**Aufgabenliste**:
A. Welche Nutzernamen stehen im Kommentarverlauf über die Wehrmacht über den einzelnen Beiträgen? Nenne jeden Namen nur einmal.
B. Wie geht der Kommentarverlauf über die Wehrmacht weiter? Führe ihn im Anschluss an den letzten Beitrag fort.

**Lesetext**:
-*-

Es gibt keine soldatischen Tugenden ohne Bezug zur herrschenden Politik.
Der Auftrag der Wehrmacht war eindeutig, der Herrenrasse zum Sieg in der Welt zu verhelfen.

Konservativer2
4 Monate her
Antworten an  Jatoh

Es bleibt dabei: ich schäme mich für keinen meiner Vorfahren und folge damit nicht der vorgegebenen Linie, die mittlerweile so aussieht, dass die deutsche Bevölkerung von damals in Bausch und Bogen verurteilt wird. Das wird umso krasser, je weniger Menschen leben, die noch jemanden kennen, der Kriegsteilnehmer war.

Hartmann, das hier genannten Beispiel, war ein herausragender Jagdflieger, und das völlig unabhängig vom Kontext.

Ach ja, ich empfehle mal nachzugoogeln, nach wem die neuburger Kaserne (ich erinnere an die unsägliche Mölders-Diskussion) benannt ist… Hat nie jemand darüber berichtet…

Konservativer2
4 Monate her
Antworten an  Jatoh

Trotzdem schäme ich mich keinesfalls für meine Vorfahren, anders, als die Politik dies nun forciert.

Der genannte Hartmann war ein Spitzenpilot, ergo vorbildlich. Er stand halt auf der Verliererseite.

Jatoh
4 Monate her
Antworten an  Konservativer2

Richtig. Er und viele andere wurden politisch missbraucht.

Lesterkwelle
4 Monate her

Sowohl viele der (Berufs-)Soldaten und Offiziere der kaiserlichen Armeee als auch der Wehrmacht verstanden ihr militärisches Handwerk. Dass sie für politische Zwecke auf schändlichste missbraucht worden sind, steht auf einem anderen Blatt. Doch der Streit um die Traditionspflege in der Bundeswehr ist gerade in diesen Zeiten völlig fehl am Platz. Kurzer Blick zurück: Was v. d. Leyen mit ihrem unsäglichen Getue angerichtet hat, muss nocht noch einmal getoppt werden. .

HansKarl70
4 Monate her

Über die weltweite Politik, also auch über Leben und Tod entscheiden doch schon heute irgendwelche Politiker mit Hilfe von Companies und nicht mehr die Politik der Bürger. Der Bürger ist doch nur noch alle paar Jahre gefragt , wenn es gilt die entsprechenden Leute zu bestätigen.

Dieter Rose
4 Monate her

Tichys Neuigkeiten an diesem Morgen bezeugen: Wir leben im Irrenhaus.
Jeder darf für sich entscheiden, ob er sich als Patient oder spnst Beteiligter fühlt.

-*-

**Daten unten**:

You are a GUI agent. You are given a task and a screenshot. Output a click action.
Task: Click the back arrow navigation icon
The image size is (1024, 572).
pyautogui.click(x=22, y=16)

-*-

**Lösungen im Einzelnen**:
A. Konservativer2, Jatoh, Lesterkwelle, HansKarl70, Dieter Rose

B.
Axel Fachtan
4 Monate her

Man kann doch nicht dauerhaft kriegstüchtig werden mit dem Grundgesetz unter dem Arm. 🙂 Das ist Kriegsführung für Behinderte. Deutschland braucht eine schlagkräftige Truppe und es bekommt sie nicht. In einem Zweikampf mit Aserbaidschan würde Deutschland sang und klanglos untergehen, weil es nicht auf moderne Drohnenkriege eingestellt ist. Weder eine Verteidigung noch ein Angriff würden mit deutschem Material und mit deutschem Personal funktionieren. Die Bundeswehr ist insgesamt beschämend schlecht aufgestellt und das ist allen geschuldet, die seit 1990 regiert und versagt haben. Die Bundeswehr ist schlecht regiert und gruselig vernachlässigt worden. Panzer, die der Bildschirmrichtlinie entsprechen und für schwangere Bordschützinnen… Mehr

alter weisser Mann
4 Monate her

Unser Schreibstubenmilitär muss es nur noch schaffen, darzustellen dass man nicht von Wehrmachtspersonal aufgebaut wurde und auf soldatisch-militärische Leistungen nie Wert legte. Letzteres erscheint allerdings heutzutage glaubhaft.
Ansonsten ist es ganz drollig, wenn Rußland zwar nicht von seinen Vorbildern aus der Stalinzeit lassen kann, anderen aber „Nazi-Vorbilder“ vorwirft.

GR
4 Monate her

Für welche Ziele sollte ein junger Mann sein Leben riskieren? Lithium im Osten? Unsere Demokratie zu verbreiten? Von Lumpenpazifisten (ich bin gegen Krieg mit Russland, aber die Hardcorepazifisten sind Gesinnungsethiker auf dem hohen Roß, also Lumpen) beschimpft zu werden? Ein Land mit ruinierter Wirtschaft, ruiniertem Rechtsstaat, ruiniertem Selbstbewußtsein, für das man sich schämen muß? Haben die real existierenden Politiker und deren Wähler alles zerstört. Lebt damit und fürchtet euch.

Zum alten Fritz
4 Monate her

Die Bundeswehr ist als Parlaments-Armee keine Nachfolger der Wehrmacht.
Demzufolge startet eine Tradition am Begin ihrer eigenen Existenz. Einen Personenkult bedarf es nicht.